Which lines of the entries contain the word "Image"? Please list them.

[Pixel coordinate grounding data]
####
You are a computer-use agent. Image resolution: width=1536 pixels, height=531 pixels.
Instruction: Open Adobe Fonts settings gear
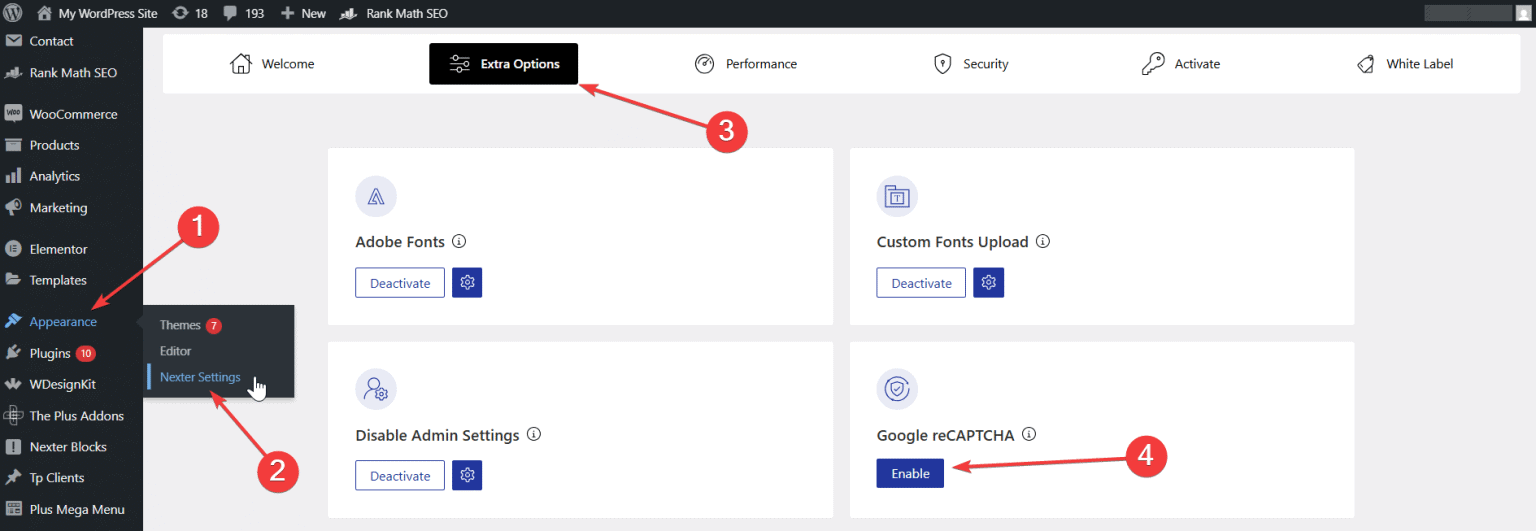coord(467,283)
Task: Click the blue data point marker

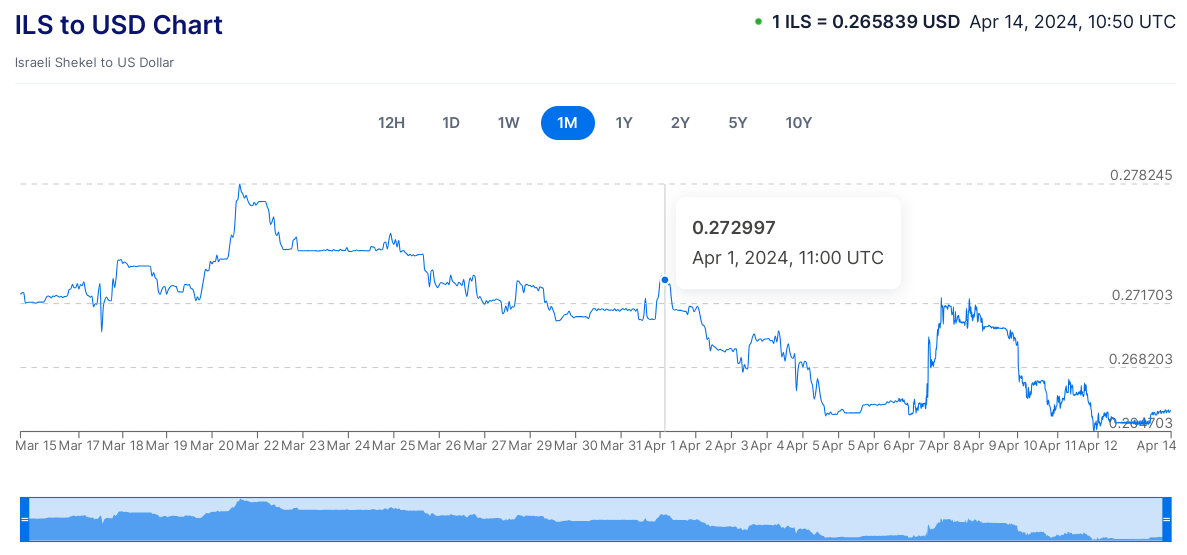Action: [x=665, y=280]
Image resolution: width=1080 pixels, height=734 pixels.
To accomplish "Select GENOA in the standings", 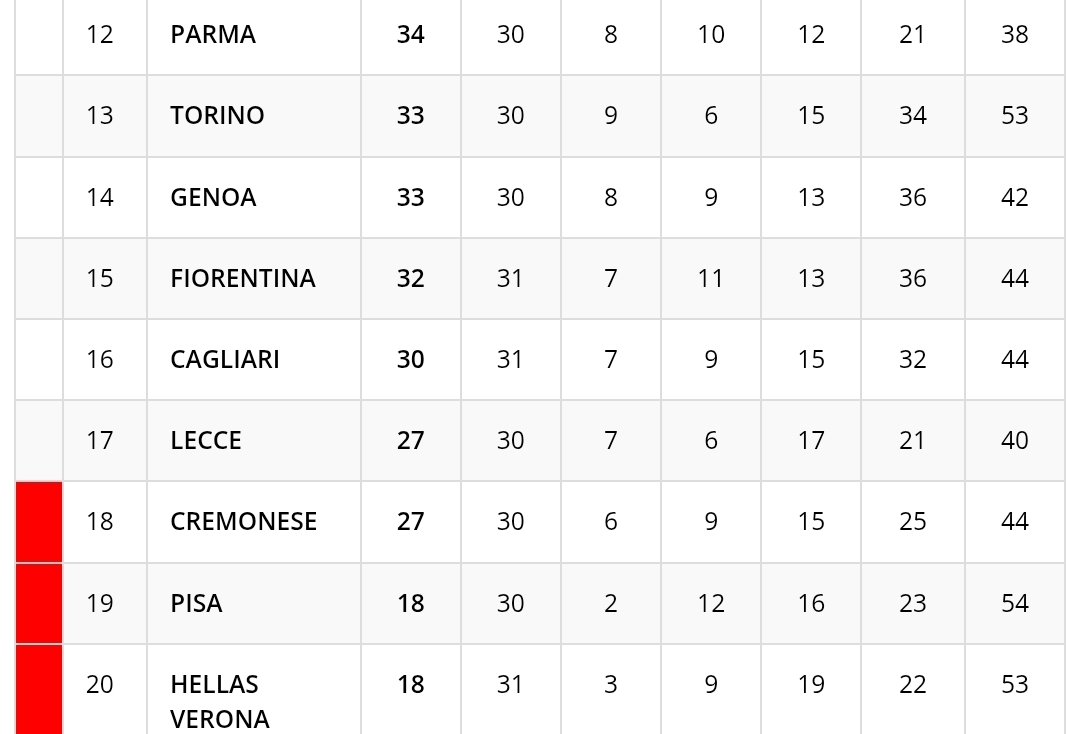I will [213, 198].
####
Exercise result:
You are a computer-use agent. Image resolution: width=1536 pixels, height=531 pixels.
Image resolution: width=1080 pixels, height=734 pixels.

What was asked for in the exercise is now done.